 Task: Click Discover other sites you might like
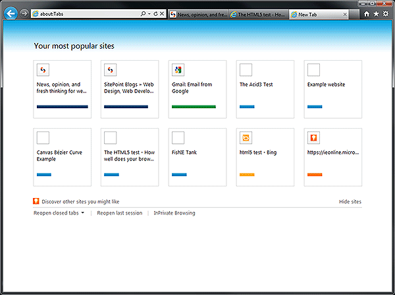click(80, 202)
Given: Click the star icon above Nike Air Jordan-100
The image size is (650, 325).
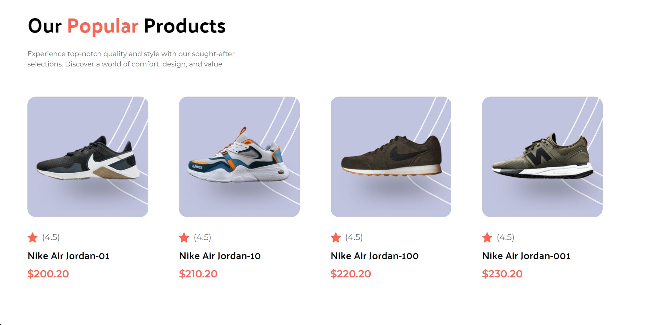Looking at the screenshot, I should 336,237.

· · · · ·

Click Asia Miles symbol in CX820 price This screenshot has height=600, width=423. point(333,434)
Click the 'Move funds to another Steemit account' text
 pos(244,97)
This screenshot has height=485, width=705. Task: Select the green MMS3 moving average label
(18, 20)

· · · · ·

* **Challenge**
Can you rewrite the lines from the one holding "Given: Click the" through the one holding "Looking at the screenshot, I should 336,237.", inclusive, with "star icon" replaced by "heart icon" and nothing else changed? Leave the pictures out of your answer.

* **Solved exercise**
Given: Click the heart icon above Nike Air Jordan-100
The image size is (650, 325).
Looking at the screenshot, I should 336,237.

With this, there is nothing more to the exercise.